CNN Training Dynamics:

Smooth convergence to ~89-90% accuracy
Training and validation curves closely aligned (gap <1%)
No overfitting indicators
Stable plateau by epoch 6-7

RNN Training Dynamics:

Similar convergence pattern to CNN
Slightly higher variance in validation curve
Final accuracy ~2% lower than CNN
Also no overfitting (healthy generalization)

Confusion Matrix Insights

Strong Diagonal: Categories 1, 5, 7, 8, 9 have >900/1000 correct predictions
Bidirectional Confusion: Shirts ↔ T-shirts, Shirts ↔ Coats show symmetric errors
Implication: Feature space overlap suggests hierarchical classification could help

💡 Key Learnings

1. CNNs Excel at Spatial Pattern Recognition

Key Insight: CNN achieved 88% accuracy vs RNN's 86.2% because convolutional layers are designed for spatial hierarchies (edges → textures → shapes), while RNNs are optimized for sequential data.

What we discovered: The 1.8% accuracy gap validates architectural choice. CNNs extract local patterns (edges, corners) via convolution, then combine them hierarchically. RNNs treat rows as sequence, missing 2D spatial relationships.

Practical implication: For image tasks, always prefer CNNs (or Vision Transformers for high-resolution). Reserve RNNs for true sequential data (text, audio, time series).

2. Training Curve Alignment Indicates Healthy Generalization

Key Insight: Both models showed <1% gap between training and validation accuracy, confirming proper regularization without overfitting or underfitting.

What we observed:

CNN: 89.99% train, 88% test (1.99% gap)
RNN: 87.23% train, 86.2% test (1.03% gap)

Practical implication: Train-validation-test split (80-20 + separate test) is essential. Monitoring curves during training prevents wasting compute on diverging models.

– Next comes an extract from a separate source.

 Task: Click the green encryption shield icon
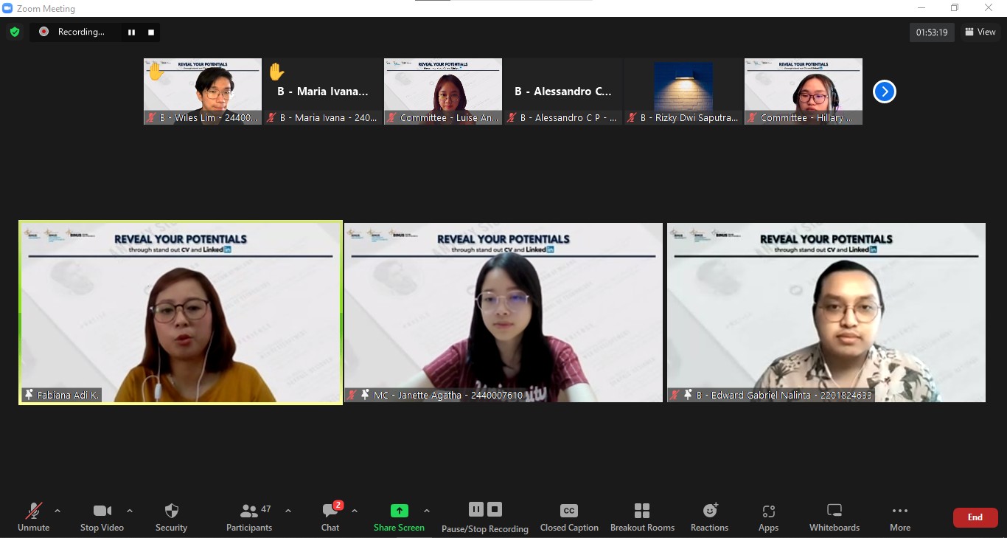(14, 32)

3. Category-Specific Performance Reveals Dataset Biases

Key Insight: Shirt classification (65.9%) was 22% lower than overall accuracy due to high visual similarity with T-shirts, pullovers, and coats at 28×28 resolution.

What we learned: Confusion matrix analysis reveals which categories need improvement. Symmetric confusion (A→B and B→A) suggests feature space overlap, not model bias.

Practical implication: In production, use per-class metrics (precision, recall, F1) alongside overall accuracy. Identify weak categories and collect more diverse samples or apply data augmentation.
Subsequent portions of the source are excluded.